Supplied material
BEGIN

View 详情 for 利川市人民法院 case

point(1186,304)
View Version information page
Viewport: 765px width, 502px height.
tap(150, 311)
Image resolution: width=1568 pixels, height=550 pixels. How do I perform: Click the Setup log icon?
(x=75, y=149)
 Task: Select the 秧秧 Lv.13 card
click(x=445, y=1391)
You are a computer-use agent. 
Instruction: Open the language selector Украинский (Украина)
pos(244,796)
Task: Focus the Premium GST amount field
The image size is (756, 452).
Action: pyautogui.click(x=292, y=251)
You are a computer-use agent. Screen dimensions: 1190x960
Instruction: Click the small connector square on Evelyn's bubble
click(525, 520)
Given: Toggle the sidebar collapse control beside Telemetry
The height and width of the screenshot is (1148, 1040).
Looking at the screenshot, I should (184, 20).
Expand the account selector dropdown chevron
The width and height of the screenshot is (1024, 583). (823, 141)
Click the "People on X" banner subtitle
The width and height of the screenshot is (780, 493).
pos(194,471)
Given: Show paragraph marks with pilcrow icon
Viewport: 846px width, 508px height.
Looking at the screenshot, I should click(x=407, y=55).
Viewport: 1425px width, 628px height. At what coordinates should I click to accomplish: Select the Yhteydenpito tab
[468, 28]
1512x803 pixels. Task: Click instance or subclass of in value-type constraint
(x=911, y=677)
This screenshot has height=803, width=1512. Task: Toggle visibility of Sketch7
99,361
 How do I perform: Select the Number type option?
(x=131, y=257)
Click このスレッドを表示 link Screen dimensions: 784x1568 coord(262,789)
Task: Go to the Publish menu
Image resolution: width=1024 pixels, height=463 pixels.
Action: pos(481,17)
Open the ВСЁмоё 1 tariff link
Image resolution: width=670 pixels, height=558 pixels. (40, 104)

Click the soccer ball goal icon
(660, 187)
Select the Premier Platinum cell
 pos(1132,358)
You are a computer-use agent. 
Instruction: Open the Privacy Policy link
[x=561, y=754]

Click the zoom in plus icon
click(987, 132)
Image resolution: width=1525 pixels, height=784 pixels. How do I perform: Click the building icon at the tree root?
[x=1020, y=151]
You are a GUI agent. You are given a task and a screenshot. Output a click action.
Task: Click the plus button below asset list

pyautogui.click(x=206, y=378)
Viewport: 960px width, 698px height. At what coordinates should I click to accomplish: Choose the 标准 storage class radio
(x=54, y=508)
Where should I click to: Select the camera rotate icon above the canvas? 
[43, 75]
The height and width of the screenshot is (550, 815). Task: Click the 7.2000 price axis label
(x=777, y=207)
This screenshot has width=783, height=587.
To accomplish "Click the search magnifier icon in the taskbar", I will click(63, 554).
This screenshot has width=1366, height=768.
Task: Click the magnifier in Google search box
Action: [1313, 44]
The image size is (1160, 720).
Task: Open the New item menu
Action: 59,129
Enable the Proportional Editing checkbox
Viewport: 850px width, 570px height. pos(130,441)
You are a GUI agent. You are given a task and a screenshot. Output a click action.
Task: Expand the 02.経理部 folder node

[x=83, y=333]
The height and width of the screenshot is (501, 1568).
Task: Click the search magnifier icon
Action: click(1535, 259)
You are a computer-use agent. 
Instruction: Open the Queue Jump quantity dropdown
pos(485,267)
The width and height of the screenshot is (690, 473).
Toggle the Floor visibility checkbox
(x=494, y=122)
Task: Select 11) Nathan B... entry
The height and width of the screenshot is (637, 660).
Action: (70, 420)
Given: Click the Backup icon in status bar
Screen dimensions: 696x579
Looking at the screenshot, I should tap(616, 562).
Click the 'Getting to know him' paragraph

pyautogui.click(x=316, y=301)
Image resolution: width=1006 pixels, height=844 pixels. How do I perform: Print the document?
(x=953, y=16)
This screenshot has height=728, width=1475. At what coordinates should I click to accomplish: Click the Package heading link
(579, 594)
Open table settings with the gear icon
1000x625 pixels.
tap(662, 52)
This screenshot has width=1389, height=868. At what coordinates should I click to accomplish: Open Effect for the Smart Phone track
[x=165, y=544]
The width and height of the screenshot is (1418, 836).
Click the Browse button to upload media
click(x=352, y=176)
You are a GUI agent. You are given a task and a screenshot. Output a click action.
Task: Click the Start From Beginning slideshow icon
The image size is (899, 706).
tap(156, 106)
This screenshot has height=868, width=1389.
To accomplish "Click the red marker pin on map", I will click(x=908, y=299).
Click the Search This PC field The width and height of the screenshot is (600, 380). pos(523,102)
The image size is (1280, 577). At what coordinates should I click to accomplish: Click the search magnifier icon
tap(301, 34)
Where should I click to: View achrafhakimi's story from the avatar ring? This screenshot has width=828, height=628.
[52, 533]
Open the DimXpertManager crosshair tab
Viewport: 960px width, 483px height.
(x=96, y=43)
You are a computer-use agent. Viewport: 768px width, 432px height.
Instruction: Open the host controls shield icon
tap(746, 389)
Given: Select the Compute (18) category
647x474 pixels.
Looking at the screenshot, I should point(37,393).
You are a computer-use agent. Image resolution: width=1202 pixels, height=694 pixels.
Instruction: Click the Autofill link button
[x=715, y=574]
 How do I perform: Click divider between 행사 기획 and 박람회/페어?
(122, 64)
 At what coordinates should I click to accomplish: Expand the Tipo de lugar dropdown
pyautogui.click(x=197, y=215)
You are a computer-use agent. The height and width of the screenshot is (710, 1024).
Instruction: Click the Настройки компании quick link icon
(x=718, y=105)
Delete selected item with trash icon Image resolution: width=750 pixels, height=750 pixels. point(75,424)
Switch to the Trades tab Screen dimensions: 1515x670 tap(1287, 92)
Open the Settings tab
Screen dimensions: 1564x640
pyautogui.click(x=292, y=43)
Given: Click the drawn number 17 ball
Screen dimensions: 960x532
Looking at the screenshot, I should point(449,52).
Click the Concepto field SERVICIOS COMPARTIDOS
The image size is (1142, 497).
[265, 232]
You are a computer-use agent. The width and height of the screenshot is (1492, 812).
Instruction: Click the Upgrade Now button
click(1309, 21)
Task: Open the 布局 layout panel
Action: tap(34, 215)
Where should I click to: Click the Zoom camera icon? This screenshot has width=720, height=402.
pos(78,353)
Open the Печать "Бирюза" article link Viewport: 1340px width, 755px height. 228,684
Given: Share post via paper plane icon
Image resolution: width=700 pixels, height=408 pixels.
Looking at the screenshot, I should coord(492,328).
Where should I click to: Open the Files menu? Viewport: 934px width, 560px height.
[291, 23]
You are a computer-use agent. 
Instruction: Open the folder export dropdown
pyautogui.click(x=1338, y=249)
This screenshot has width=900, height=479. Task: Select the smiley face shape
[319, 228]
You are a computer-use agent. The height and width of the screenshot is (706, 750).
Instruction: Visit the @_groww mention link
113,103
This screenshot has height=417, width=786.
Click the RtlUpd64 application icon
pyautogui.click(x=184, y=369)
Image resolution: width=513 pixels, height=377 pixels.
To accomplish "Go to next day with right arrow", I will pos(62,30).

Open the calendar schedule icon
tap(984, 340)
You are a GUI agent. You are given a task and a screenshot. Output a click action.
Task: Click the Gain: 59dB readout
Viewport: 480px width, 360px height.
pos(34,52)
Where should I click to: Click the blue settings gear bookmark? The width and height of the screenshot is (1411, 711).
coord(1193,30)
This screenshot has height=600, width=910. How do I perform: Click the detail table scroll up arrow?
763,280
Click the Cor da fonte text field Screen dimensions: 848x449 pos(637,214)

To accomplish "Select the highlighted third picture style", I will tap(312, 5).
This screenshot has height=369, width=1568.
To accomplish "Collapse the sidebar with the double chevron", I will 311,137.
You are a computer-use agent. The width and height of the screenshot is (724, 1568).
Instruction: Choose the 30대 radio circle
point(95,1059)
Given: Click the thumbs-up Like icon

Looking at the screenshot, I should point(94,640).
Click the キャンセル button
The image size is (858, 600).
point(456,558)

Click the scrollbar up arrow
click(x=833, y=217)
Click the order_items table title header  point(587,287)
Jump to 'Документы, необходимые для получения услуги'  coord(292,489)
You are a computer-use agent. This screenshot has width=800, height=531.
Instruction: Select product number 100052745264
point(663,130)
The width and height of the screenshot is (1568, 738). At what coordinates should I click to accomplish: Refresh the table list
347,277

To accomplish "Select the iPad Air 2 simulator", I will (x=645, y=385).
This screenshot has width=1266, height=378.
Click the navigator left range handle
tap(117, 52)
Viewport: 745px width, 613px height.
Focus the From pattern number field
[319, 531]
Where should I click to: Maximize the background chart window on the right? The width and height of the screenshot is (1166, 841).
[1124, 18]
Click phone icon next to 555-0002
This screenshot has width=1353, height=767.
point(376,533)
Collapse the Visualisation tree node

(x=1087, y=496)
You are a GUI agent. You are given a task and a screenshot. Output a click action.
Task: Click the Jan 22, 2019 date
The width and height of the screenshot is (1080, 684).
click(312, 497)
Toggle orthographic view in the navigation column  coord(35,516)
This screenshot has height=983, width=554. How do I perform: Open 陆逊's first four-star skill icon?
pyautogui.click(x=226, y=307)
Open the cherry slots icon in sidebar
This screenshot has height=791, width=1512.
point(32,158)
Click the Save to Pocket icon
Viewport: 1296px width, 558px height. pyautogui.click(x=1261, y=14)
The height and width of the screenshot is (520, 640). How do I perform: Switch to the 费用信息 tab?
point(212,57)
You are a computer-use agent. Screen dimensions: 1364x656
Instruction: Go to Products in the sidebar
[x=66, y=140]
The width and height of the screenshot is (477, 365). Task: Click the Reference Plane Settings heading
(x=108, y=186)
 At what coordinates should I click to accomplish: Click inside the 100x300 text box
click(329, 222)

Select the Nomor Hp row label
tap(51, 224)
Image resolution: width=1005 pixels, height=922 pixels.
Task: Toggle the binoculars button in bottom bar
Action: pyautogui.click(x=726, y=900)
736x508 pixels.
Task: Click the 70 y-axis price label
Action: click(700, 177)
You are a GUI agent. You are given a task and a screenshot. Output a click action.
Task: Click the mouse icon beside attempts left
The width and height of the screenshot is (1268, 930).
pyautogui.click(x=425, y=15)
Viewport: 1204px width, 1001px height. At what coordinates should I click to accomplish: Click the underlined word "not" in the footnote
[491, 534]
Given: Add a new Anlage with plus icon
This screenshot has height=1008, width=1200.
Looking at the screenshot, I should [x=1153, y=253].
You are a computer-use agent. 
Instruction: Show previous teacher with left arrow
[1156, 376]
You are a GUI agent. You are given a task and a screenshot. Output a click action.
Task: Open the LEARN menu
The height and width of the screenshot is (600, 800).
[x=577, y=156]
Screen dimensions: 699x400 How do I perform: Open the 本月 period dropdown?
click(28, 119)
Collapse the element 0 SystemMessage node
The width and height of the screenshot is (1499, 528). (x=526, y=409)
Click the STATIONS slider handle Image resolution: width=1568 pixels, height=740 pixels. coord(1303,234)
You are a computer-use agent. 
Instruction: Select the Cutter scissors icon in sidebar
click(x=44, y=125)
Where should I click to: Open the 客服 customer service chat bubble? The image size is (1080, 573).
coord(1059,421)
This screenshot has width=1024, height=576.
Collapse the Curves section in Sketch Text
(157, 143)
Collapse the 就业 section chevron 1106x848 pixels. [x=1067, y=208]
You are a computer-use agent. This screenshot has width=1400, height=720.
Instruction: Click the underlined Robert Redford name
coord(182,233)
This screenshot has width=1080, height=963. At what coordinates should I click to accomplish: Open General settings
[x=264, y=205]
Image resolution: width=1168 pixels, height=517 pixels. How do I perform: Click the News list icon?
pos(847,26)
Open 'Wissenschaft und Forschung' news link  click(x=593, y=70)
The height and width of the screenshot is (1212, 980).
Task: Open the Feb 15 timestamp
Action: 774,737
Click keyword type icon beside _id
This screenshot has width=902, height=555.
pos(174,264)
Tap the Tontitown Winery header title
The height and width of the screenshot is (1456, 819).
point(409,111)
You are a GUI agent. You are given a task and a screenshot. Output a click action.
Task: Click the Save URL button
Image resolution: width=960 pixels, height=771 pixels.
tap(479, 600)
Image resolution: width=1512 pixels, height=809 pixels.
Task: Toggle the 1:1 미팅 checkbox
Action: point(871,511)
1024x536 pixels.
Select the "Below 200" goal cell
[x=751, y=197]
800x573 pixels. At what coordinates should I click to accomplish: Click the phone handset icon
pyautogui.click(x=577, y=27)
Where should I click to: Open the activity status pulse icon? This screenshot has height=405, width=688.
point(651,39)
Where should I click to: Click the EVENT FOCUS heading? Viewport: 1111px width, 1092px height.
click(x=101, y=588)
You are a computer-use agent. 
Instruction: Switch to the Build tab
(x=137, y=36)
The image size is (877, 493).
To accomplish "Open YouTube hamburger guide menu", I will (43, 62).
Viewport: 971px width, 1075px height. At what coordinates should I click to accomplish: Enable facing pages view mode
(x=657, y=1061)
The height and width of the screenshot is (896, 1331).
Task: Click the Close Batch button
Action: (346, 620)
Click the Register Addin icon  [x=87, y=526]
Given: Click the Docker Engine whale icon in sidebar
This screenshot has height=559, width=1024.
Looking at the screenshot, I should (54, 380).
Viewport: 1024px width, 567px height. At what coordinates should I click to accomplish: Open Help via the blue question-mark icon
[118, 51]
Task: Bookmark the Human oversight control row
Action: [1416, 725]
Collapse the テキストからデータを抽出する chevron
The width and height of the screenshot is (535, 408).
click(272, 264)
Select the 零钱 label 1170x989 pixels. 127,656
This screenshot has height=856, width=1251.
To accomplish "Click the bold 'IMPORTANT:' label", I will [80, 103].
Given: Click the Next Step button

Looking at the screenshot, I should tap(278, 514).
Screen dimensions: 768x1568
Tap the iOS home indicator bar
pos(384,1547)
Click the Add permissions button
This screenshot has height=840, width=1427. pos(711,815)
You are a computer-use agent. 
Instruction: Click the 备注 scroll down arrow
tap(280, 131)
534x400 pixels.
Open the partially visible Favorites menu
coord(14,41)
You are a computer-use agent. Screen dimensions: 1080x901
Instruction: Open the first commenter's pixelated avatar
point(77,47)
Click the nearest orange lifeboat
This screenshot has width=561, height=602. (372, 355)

END

Directions
Would you output, from the records above, exactly the run of lines that starts at the line containing "Viewport: 745px width, 613px height." and ends at the line containing "Task: Click the Jan 22, 2019 date", and only that run?

Task answer
Viewport: 745px width, 613px height.
Focus the From pattern number field
[319, 531]
Where should I click to: Maximize the background chart window on the right? The width and height of the screenshot is (1166, 841).
[1124, 18]
Click phone icon next to 555-0002
This screenshot has width=1353, height=767.
point(376,533)
Collapse the Visualisation tree node

(x=1087, y=496)
You are a GUI agent. You are given a task and a screenshot. Output a click action.
Task: Click the Jan 22, 2019 date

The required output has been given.